(Beginning of Task material)
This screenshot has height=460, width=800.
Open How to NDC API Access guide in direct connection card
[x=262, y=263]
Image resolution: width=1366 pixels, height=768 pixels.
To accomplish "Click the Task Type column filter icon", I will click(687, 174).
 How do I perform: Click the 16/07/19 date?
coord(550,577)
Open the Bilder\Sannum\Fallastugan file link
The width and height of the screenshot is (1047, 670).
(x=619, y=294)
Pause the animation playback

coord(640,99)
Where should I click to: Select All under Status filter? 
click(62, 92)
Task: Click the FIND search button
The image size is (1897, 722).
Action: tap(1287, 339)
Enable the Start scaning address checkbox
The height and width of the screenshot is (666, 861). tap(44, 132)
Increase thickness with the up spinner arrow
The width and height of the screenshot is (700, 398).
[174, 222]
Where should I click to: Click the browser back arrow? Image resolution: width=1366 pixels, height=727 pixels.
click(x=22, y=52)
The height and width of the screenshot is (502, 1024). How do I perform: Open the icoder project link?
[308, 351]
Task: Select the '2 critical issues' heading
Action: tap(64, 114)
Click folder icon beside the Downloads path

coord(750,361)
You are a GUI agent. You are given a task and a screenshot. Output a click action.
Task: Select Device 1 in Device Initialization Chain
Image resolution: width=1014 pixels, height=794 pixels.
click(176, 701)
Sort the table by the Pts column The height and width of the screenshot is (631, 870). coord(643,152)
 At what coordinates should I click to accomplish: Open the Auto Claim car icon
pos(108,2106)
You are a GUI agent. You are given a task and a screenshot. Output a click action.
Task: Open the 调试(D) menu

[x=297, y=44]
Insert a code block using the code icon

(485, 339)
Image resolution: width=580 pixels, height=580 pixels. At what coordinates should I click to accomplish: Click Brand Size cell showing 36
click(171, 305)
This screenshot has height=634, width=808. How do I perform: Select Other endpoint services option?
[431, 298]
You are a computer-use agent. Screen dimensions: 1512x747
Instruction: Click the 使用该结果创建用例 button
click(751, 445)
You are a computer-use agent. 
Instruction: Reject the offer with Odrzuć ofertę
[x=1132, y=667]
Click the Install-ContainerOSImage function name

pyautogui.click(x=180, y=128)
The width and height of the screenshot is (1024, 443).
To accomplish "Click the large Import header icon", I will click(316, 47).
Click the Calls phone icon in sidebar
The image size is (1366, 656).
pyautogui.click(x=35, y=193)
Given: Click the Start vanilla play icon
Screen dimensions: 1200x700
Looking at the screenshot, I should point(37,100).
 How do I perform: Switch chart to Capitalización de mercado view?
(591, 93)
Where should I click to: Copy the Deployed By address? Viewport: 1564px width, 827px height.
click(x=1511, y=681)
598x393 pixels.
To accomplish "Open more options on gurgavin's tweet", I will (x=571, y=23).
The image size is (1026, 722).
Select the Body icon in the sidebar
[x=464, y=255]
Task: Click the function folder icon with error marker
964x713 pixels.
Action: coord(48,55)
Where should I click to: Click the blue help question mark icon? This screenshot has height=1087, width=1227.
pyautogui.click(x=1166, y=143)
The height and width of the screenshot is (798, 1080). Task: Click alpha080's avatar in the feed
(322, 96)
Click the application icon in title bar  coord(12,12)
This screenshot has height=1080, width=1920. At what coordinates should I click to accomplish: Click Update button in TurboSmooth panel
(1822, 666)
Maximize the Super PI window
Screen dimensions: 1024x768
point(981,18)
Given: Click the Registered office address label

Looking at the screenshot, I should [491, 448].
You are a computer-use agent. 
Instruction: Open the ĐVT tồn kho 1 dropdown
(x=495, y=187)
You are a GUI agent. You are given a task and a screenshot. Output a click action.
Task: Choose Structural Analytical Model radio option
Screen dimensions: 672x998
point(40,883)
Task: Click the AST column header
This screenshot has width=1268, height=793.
(End of Task material)
- _Aim of the task_
Set down only these lines, exactly: the one containing "How do I perform: Switch" and each line after it through the end of the entries above.

- _Result_
 How do I perform: Switch chart to Capitalización de mercado view?
(591, 93)
Where should I click to: Copy the Deployed By address? Viewport: 1564px width, 827px height.
click(x=1511, y=681)
598x393 pixels.
To accomplish "Open more options on gurgavin's tweet", I will (x=571, y=23).
The image size is (1026, 722).
Select the Body icon in the sidebar
[x=464, y=255]
Task: Click the function folder icon with error marker
964x713 pixels.
Action: coord(48,55)
Where should I click to: Click the blue help question mark icon? This screenshot has height=1087, width=1227.
pyautogui.click(x=1166, y=143)
The height and width of the screenshot is (798, 1080). Task: Click alpha080's avatar in the feed
(322, 96)
Click the application icon in title bar  coord(12,12)
This screenshot has height=1080, width=1920. At what coordinates should I click to accomplish: Click Update button in TurboSmooth panel
(1822, 666)
Maximize the Super PI window
Screen dimensions: 1024x768
point(981,18)
Given: Click the Registered office address label

Looking at the screenshot, I should [491, 448].
You are a computer-use agent. 
Instruction: Open the ĐVT tồn kho 1 dropdown
(x=495, y=187)
You are a GUI agent. You are given a task and a screenshot. Output a click action.
Task: Choose Structural Analytical Model radio option
Screen dimensions: 672x998
point(40,883)
Task: Click the AST column header
This screenshot has width=1268, height=793.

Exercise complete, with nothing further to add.